→ Task to complete: Scan the records for the line containing "You are a computer-use agent. Screen". From there through the last line, write out each line exactly.

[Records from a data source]
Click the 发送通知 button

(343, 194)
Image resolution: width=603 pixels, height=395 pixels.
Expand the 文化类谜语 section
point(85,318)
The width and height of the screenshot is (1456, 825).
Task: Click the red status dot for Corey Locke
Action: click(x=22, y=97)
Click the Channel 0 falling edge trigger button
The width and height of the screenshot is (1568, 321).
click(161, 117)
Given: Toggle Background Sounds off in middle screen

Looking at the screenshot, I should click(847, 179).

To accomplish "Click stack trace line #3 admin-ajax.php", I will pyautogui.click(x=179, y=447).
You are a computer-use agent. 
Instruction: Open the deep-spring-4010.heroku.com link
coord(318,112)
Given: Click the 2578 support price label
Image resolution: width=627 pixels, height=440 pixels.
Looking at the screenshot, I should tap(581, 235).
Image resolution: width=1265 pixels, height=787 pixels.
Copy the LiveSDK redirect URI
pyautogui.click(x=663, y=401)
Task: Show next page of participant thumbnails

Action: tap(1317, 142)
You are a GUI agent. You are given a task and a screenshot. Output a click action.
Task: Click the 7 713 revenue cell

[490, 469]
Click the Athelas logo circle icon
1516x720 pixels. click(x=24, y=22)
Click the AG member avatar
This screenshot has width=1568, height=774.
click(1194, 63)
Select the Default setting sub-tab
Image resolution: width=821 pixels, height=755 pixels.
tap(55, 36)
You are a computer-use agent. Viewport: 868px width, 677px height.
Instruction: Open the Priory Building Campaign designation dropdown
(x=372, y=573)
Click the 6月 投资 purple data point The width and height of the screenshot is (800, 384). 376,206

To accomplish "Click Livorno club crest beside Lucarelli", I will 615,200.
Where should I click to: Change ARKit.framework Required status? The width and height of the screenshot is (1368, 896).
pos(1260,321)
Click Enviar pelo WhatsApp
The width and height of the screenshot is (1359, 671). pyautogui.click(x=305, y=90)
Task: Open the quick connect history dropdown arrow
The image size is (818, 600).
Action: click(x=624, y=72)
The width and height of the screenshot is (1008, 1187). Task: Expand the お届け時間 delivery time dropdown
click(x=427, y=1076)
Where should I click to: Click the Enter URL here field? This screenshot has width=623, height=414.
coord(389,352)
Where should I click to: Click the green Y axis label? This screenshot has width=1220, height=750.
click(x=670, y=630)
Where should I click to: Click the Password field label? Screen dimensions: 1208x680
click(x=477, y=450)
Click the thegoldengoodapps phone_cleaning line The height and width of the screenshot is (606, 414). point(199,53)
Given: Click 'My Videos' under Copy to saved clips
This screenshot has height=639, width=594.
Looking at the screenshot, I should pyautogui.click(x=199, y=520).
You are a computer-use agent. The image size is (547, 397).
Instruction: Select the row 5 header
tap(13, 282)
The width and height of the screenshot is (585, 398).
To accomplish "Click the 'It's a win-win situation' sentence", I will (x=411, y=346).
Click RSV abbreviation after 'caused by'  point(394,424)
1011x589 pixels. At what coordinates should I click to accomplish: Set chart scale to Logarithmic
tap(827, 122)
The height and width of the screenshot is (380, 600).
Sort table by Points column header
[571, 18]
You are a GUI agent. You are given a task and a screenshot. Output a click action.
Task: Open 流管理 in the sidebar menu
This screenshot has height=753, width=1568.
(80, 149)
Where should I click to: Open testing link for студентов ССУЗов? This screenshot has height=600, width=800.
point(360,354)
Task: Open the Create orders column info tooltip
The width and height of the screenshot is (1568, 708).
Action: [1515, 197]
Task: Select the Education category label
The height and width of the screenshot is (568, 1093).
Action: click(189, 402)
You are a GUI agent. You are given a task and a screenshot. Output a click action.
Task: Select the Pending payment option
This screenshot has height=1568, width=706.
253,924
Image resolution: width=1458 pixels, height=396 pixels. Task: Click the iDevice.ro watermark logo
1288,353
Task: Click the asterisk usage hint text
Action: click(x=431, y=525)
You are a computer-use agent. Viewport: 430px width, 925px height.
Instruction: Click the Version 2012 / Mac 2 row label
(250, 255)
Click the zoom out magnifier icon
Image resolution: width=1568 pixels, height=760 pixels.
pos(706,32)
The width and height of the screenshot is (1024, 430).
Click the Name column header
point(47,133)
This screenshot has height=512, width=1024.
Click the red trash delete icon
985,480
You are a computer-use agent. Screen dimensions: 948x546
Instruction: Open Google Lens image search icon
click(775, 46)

→ Task response:
You are a computer-use agent. Screen dimensions: 948x546
Instruction: Open Google Lens image search icon
click(775, 46)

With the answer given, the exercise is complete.